No annotations are provided, so the description must convey behavioral traits. It mentions case-insensitive LIKE search and ISO8601 dates but omits details like pagination, rate limits, whether results are limited to the user's account, or error conditions. This is insufficient for an agent to fully understand tool behavior.

Agents need to know what a tool does to the world before calling it. Descriptions should go beyond structured annotations to explain consequences.

Conciseness5/5

Is the description appropriately sized, front-loaded, and free of redundancy?

Two short, front-loaded sentences with no filler. The first sentence states the core operation, and the second adds relevant detail about date format.

Shorter descriptions cost fewer tokens and are easier for agents to parse. Every sentence should earn its place.

Completeness3/5

Given the tool's complexity, does the description cover enough for an agent to succeed on first attempt?

The tool has an output schema, so return values are partially covered. However, the description lacks context on search scope (e.g., all messages or current account), limitations, or prerequisites. It is minimally adequate but not fully complete for an informed agent decision.

Complex tools with many parameters or behaviors need more documentation. Simple tools need less. This dimension scales expectations accordingly.

Parameters3/5

Does the description clarify parameter syntax, constraints, interactions, or defaults beyond what the schema provides?

Schema description coverage is 0%, so the description must compensate. It clarifies that 'query' searches message bodies and that 'since'/'until' are ISO8601 dates, adding value beyond the schema. However, it does not explain 'from_contact' or 'limit', leaving gaps.

Input schemas describe structure but not intent. Descriptions should explain non-obvious parameter relationships and valid value ranges.

Purpose5/5

Does the description clearly state what the tool does and how it differs from similar tools?

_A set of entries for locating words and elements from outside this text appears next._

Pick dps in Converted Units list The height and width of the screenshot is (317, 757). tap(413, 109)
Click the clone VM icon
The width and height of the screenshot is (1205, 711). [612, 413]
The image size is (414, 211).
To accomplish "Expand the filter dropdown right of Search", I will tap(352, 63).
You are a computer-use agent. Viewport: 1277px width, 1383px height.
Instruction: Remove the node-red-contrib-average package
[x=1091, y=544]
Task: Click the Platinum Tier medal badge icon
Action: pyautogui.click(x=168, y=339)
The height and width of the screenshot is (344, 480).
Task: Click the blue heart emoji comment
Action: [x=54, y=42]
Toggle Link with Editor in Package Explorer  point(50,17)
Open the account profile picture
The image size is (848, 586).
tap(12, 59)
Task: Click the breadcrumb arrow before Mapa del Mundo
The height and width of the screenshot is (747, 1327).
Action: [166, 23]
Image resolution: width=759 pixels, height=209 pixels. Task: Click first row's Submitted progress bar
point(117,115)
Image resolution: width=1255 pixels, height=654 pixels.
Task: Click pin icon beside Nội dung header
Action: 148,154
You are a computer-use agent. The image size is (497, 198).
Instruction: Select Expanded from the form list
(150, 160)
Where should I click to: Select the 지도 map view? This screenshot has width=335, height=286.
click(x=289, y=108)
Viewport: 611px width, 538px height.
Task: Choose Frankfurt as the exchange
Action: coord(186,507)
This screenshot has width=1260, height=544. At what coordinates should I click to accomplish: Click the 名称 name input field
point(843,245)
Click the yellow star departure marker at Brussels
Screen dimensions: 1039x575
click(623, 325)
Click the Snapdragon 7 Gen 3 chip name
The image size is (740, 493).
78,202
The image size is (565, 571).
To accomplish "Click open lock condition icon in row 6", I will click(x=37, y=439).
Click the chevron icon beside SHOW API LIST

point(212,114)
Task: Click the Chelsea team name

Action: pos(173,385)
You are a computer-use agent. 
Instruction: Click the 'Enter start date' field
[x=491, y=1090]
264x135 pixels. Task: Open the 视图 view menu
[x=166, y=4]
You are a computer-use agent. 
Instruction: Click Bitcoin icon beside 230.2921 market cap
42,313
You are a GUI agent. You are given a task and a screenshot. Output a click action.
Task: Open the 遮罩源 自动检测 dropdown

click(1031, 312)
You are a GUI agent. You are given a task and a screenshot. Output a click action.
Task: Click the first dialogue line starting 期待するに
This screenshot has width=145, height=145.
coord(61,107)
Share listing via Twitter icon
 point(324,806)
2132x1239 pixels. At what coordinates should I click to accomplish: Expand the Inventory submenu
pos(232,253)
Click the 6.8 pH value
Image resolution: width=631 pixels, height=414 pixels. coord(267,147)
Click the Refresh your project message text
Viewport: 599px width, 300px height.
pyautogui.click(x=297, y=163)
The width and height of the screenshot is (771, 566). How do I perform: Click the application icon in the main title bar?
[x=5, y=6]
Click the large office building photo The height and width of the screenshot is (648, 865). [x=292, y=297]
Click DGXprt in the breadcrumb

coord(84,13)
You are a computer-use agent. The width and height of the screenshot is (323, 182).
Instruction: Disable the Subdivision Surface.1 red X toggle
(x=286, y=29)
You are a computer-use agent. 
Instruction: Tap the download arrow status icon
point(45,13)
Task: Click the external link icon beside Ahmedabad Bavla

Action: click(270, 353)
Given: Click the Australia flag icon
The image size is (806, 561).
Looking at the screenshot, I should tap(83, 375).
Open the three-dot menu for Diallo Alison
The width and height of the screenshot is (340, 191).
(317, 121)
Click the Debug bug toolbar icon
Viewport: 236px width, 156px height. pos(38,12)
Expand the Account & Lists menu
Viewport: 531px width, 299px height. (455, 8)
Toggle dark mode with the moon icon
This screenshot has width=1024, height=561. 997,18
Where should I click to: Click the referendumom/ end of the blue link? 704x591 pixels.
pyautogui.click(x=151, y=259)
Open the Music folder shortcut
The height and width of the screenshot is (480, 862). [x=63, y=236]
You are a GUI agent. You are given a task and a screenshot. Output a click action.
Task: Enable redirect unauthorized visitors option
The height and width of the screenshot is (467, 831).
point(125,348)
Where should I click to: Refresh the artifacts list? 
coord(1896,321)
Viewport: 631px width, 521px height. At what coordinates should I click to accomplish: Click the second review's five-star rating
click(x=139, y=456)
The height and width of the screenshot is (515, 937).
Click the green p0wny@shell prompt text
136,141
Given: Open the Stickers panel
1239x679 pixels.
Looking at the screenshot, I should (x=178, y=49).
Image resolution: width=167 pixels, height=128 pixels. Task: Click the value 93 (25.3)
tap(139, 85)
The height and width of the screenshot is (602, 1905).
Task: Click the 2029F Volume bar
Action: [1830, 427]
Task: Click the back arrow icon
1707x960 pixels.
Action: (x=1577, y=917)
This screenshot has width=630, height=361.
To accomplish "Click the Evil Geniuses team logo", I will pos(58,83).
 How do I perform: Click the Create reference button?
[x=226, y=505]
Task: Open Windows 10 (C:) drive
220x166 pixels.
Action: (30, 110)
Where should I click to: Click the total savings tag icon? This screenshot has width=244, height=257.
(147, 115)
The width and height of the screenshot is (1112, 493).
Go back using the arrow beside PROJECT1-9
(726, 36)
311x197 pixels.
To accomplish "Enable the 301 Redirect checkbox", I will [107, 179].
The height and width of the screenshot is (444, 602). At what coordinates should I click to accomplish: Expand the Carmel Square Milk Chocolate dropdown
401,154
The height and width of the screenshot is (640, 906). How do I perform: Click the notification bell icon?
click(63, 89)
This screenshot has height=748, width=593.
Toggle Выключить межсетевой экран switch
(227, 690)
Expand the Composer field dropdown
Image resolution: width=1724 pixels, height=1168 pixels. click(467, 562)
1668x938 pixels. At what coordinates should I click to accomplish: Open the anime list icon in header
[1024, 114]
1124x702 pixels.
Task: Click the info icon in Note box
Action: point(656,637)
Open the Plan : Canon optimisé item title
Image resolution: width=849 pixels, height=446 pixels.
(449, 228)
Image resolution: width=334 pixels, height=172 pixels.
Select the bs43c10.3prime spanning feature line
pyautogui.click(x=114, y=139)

The description clearly states it performs a case-insensitive LIKE search over message bodies and specifies date format as ISO8601. This distinguishes it from siblings like 'get_chat_messages' (which likely retrieves messages by chat) and 'send_imessage' (which sends messages).

Agents choose between tools based on descriptions. A clear purpose with a specific verb and resource helps agents select the right tool.

Usage Guidelines3/5

Does the description explain when to use this tool, when not to, or what alternatives exist?

The description implies a search tool but does not explicitly state when to use it versus alternatives like 'resolve_contact' or 'list_recent_chats'. No exclusions or alternative guidance is provided.

Agents often have multiple tools that could apply. Explicit usage guidance like "use X instead of Y when Z" prevents misuse.